SOURCE RECORDS:
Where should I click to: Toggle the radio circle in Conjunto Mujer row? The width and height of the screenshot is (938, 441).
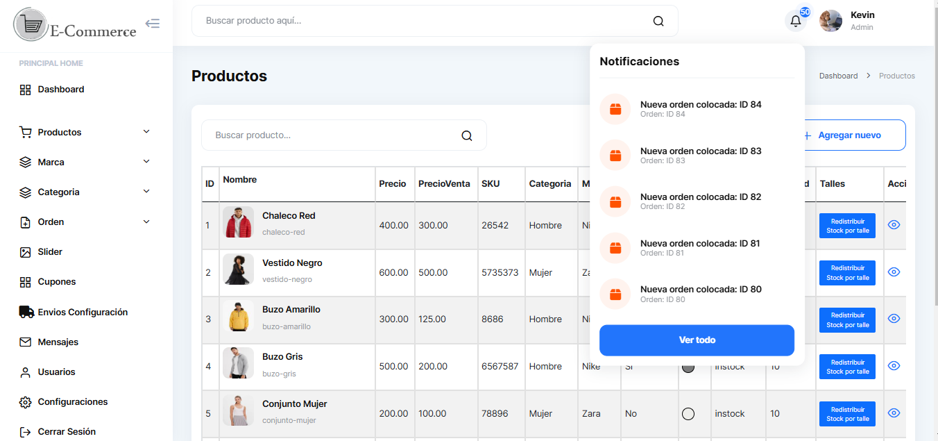tap(688, 414)
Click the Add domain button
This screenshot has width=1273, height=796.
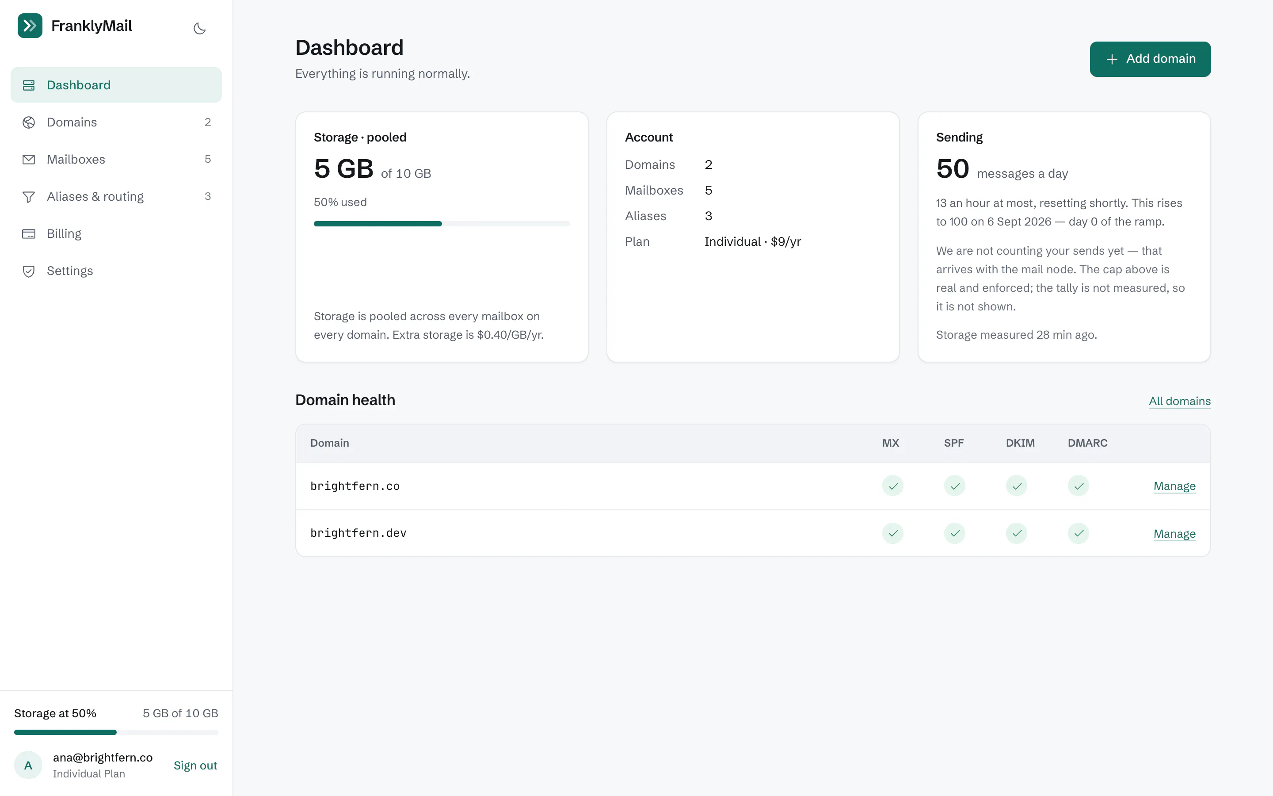click(1150, 59)
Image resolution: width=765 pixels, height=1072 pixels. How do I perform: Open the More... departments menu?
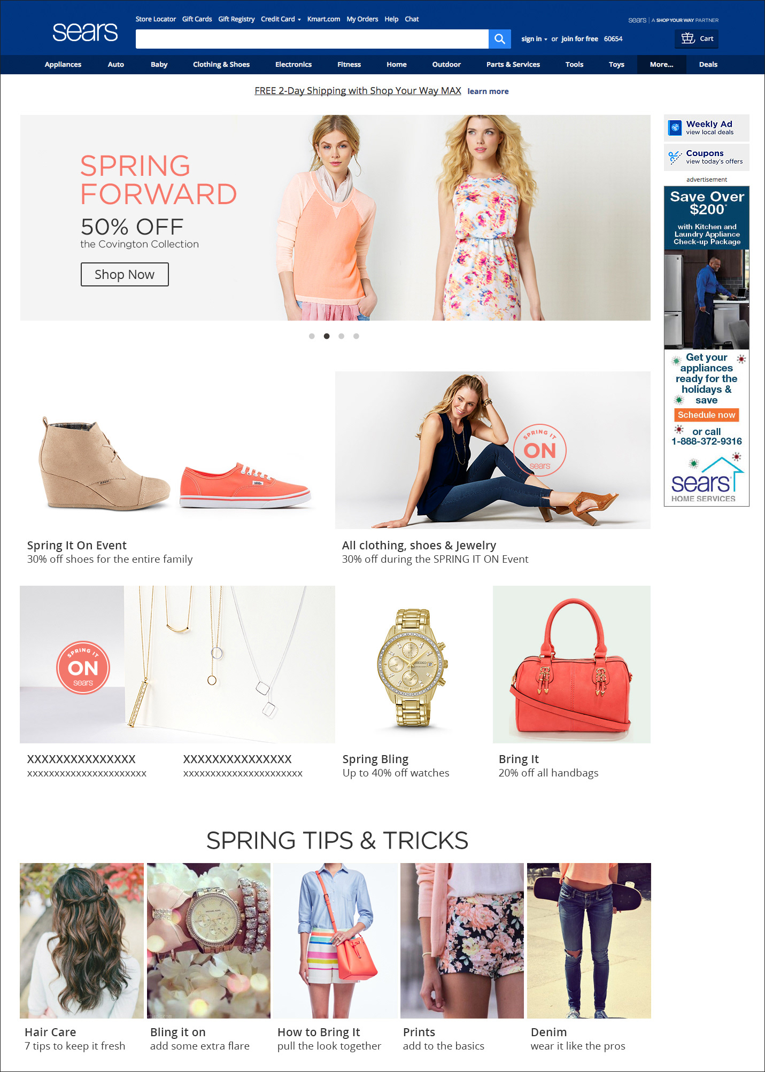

EXERCISE REQUIREMENTS: What is needed is an exact copy of the lines from the line with "Click the Add domain button" to the end of the data above, both included, without any pictures.

RESPONSE AREA:
Click the Add domain button
This screenshot has width=1273, height=796.
click(1150, 59)
Image resolution: width=765 pixels, height=1072 pixels. How do I perform: Open the More... departments menu?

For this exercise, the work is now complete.